─── Source text

Was this historic Chinese economic contraction simply priced in — or are expectations of a future rebound at play?

China Posts 6.8 Percent Q1 2020 GDP Contraction. Markets Don’t Flinch
Credit: AP Photo

Everyone knew China’s quarterly GDP data for Q1 2020 would post a contraction as the effects of the ongoing COVID-19 pandemic became apparent, but estimates differed of what exactly to expect. Now we know: Beijing’s latest official economic data, released Friday, shows that the country’s economy shrank by an eye-popping 6.8 percent in the first three months of the year compared to a year prior (the year-on-year measure, comparing growth in Q1 2019 to Q1 2020). The figures mark the first quarterly economic contraction in China since 1992, ending one of the greatest streaks of quarterly continuous growth in modern history.

That’s higher than most estimates, which had put the expected contraction at around 6.1 percent. Seasonally adjusted quarter-on-quarter figures, which are a less useful point of comparison, also merit mention. Chinese GDP here declined 9.8 percent, or 34 percent annualized. Already, watchers of the Chinese economy have expressed concerns that this data may obscure a more dire situation to come, fearing that the officially sanctioned data — which is already negative — is still somewhat massaged.

──────
─── Dataset

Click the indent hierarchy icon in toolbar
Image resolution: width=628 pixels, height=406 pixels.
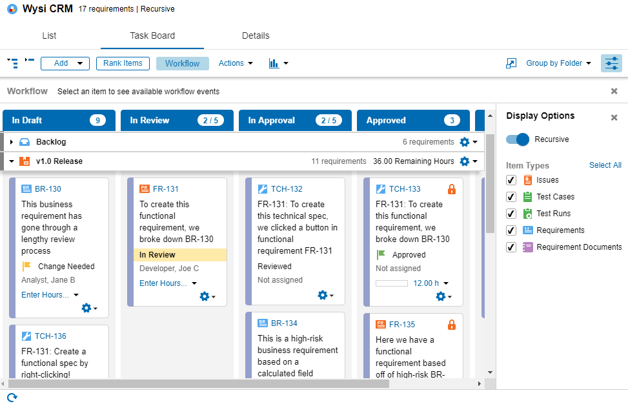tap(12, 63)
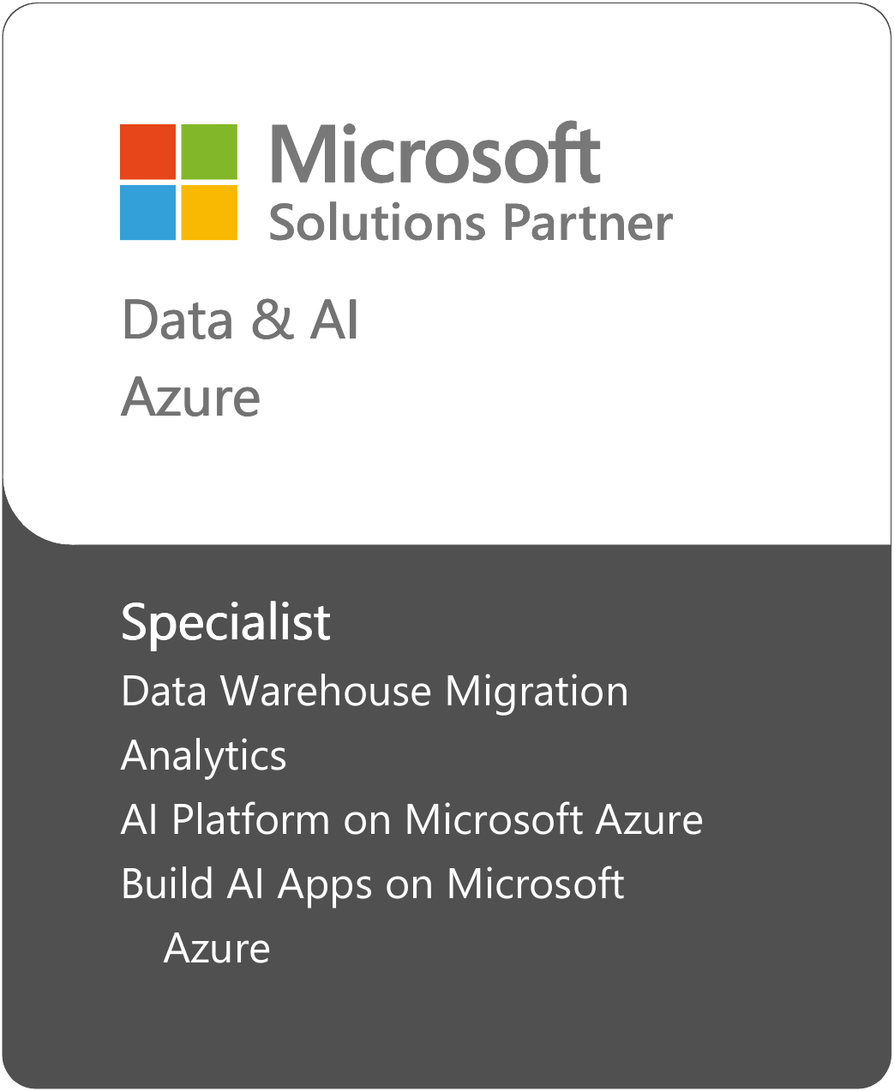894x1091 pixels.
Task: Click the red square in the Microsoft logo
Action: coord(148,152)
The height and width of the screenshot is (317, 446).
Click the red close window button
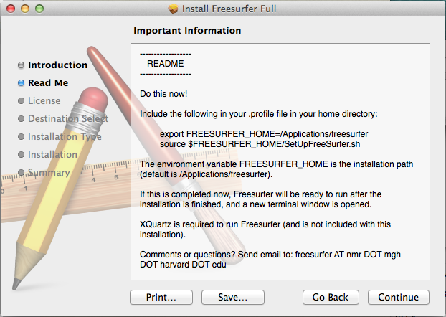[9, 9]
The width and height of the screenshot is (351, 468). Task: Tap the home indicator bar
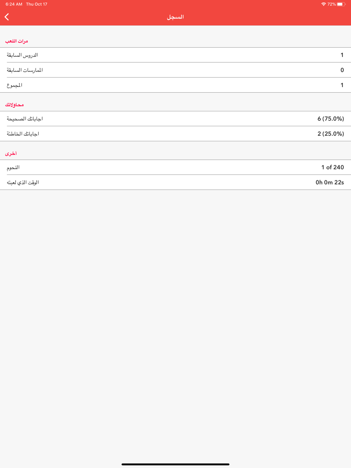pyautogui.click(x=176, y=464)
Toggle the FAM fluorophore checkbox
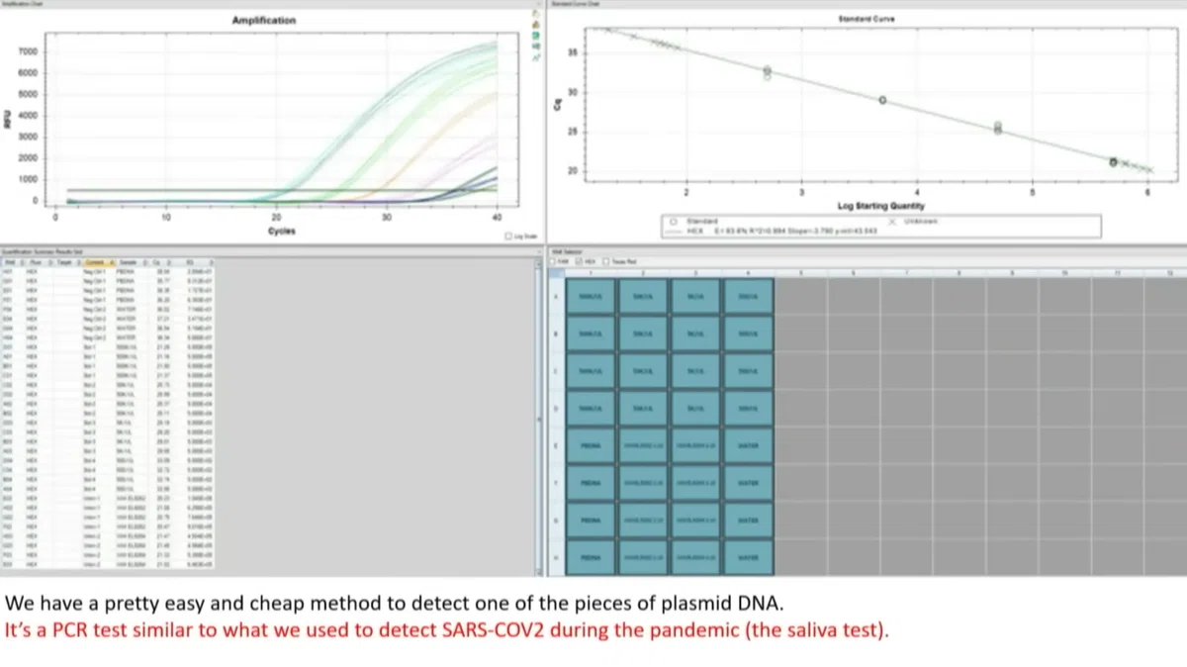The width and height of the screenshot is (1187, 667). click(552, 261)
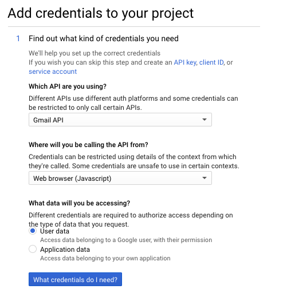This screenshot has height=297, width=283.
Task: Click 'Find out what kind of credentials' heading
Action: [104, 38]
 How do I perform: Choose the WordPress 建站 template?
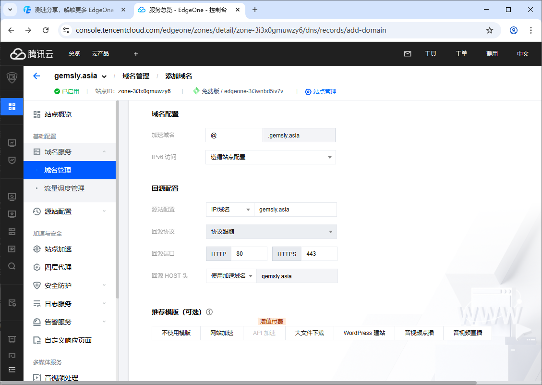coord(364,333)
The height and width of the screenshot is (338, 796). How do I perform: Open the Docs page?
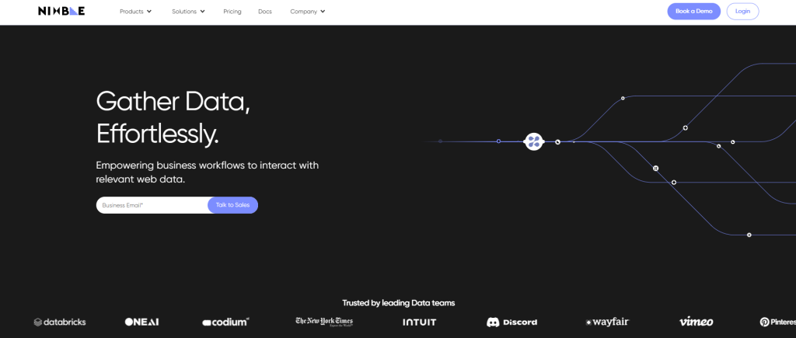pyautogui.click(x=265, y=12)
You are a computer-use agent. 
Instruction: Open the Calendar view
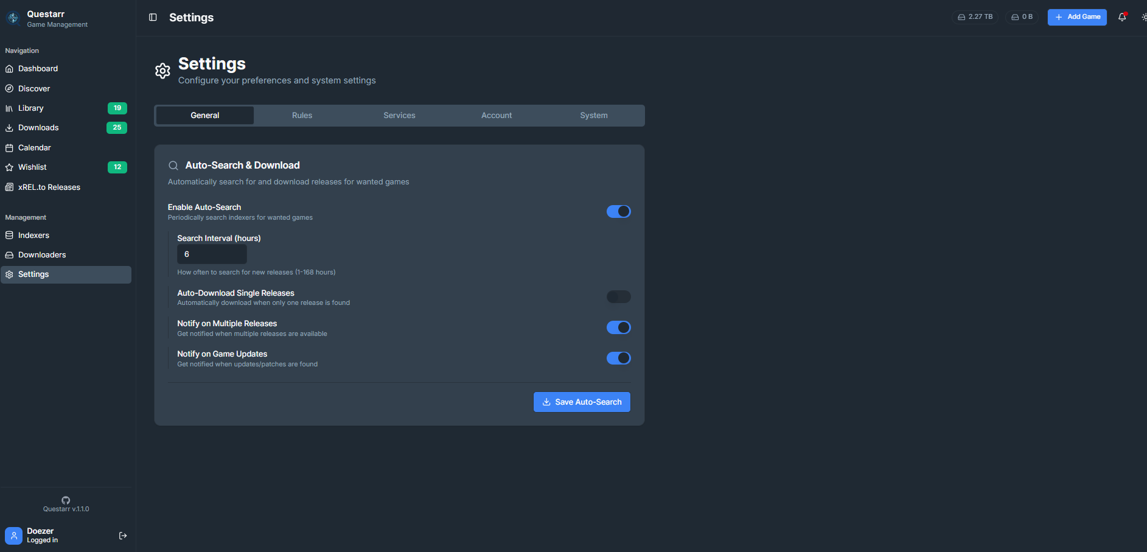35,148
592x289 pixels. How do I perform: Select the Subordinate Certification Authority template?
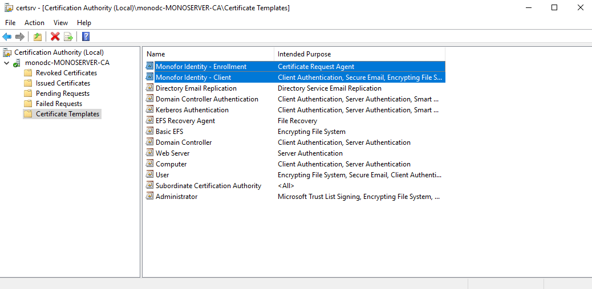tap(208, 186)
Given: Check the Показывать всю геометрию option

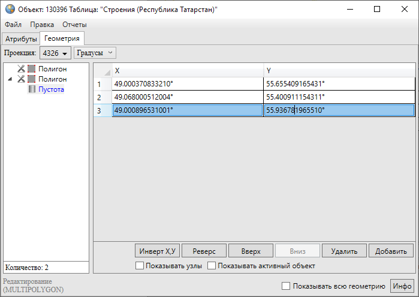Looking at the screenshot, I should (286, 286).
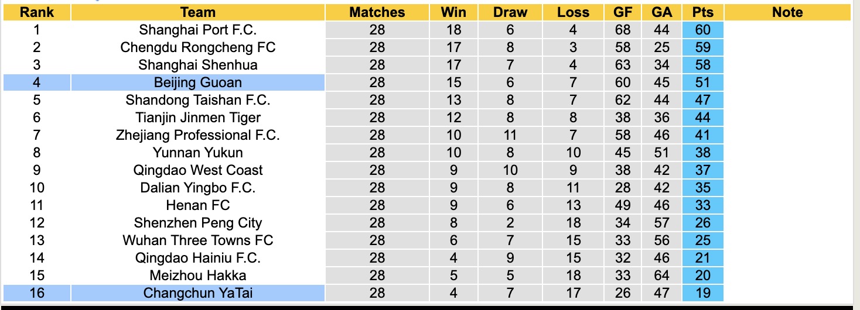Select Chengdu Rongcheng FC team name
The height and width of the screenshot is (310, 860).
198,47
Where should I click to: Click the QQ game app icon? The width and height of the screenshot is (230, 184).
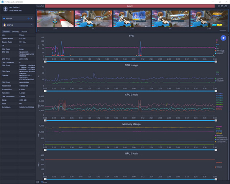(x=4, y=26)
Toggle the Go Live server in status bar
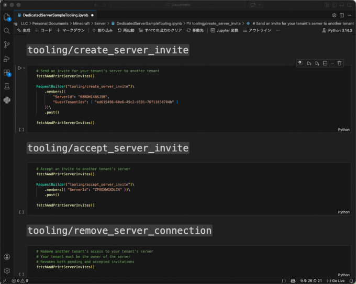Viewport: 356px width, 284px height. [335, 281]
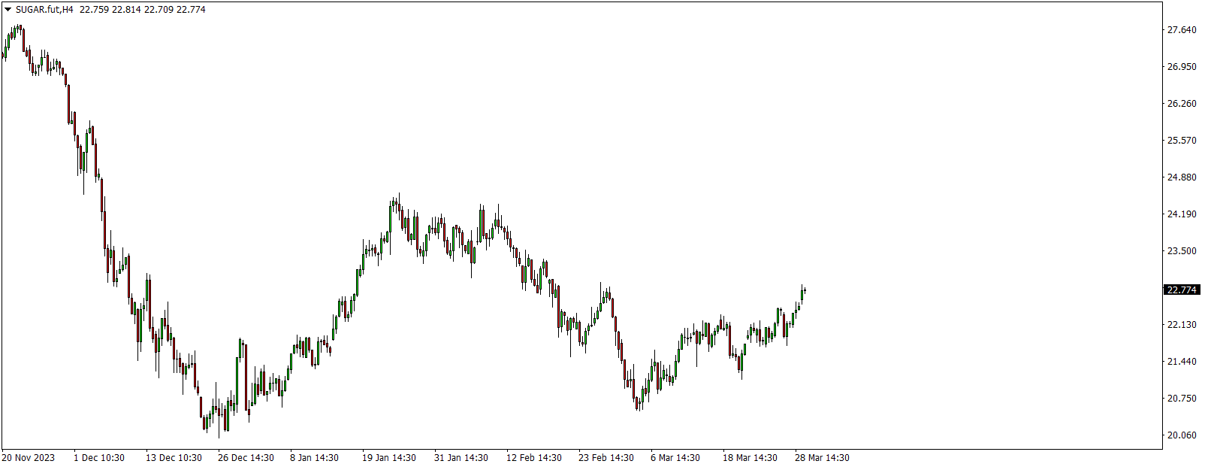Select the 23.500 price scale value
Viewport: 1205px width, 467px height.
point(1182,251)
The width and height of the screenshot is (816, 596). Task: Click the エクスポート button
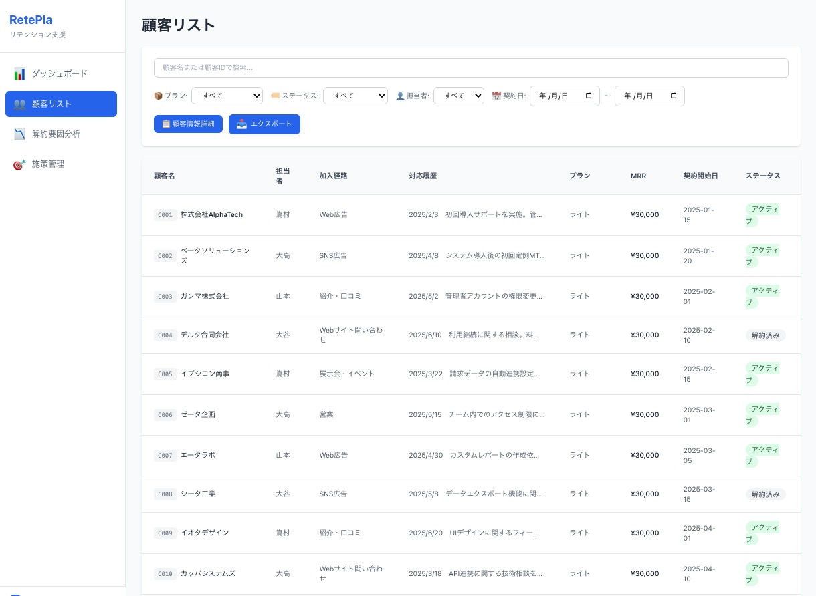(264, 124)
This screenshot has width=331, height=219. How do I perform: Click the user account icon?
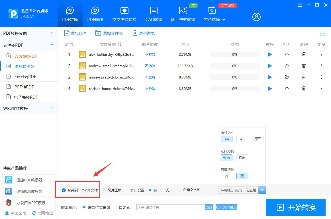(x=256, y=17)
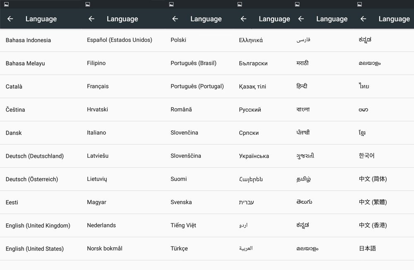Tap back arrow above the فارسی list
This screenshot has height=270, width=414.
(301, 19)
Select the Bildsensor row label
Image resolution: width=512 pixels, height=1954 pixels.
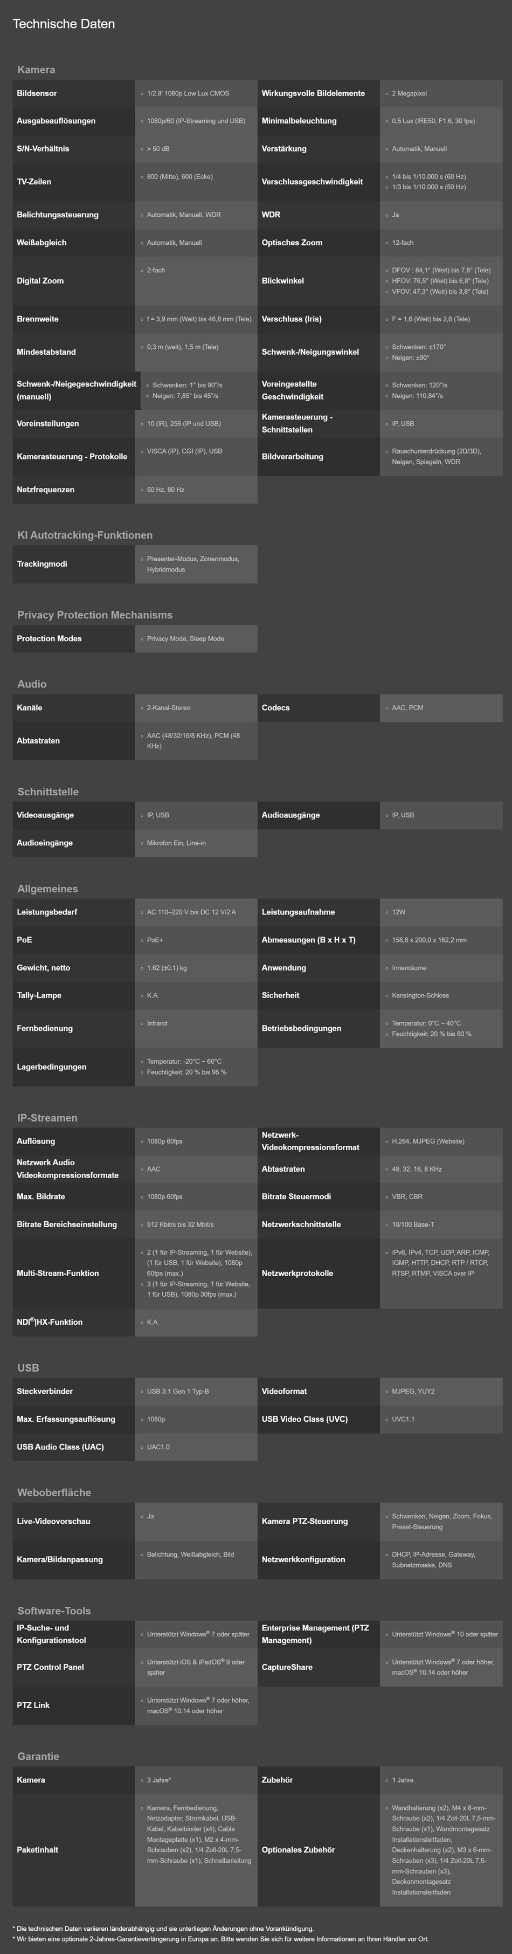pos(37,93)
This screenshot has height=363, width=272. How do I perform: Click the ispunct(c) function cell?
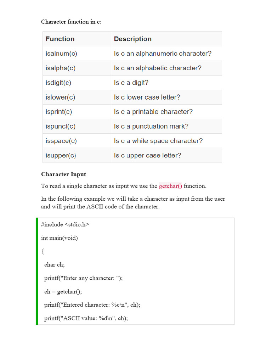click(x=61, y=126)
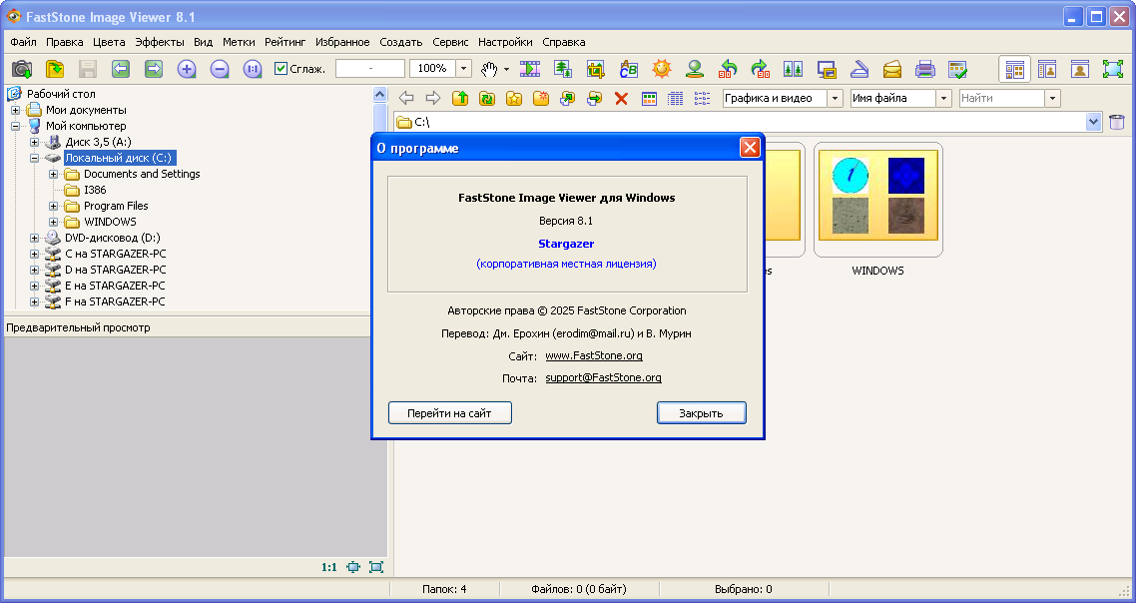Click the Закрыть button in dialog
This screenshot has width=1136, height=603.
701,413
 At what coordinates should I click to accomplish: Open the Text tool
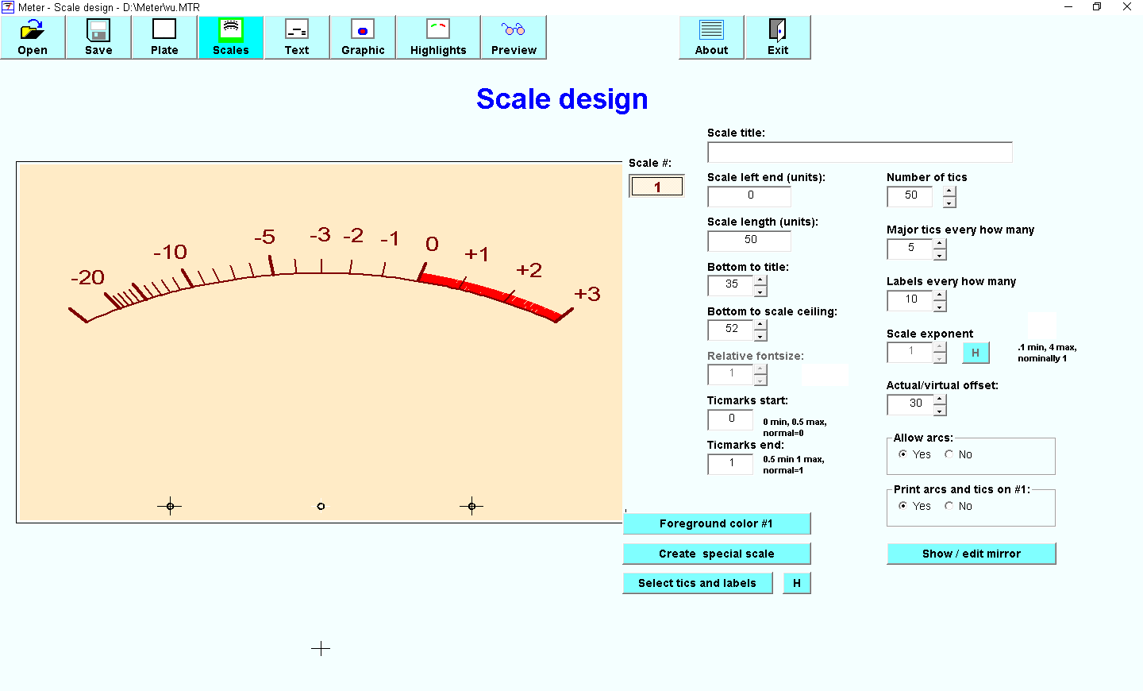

──────

> **Your objective**
List each distinct percentage figure that appears in the article on China's Q1 2020 GDP contraction.

> **Output for this task**
6.8 percent, 6.1 percent, 9.8 percent, 34 percent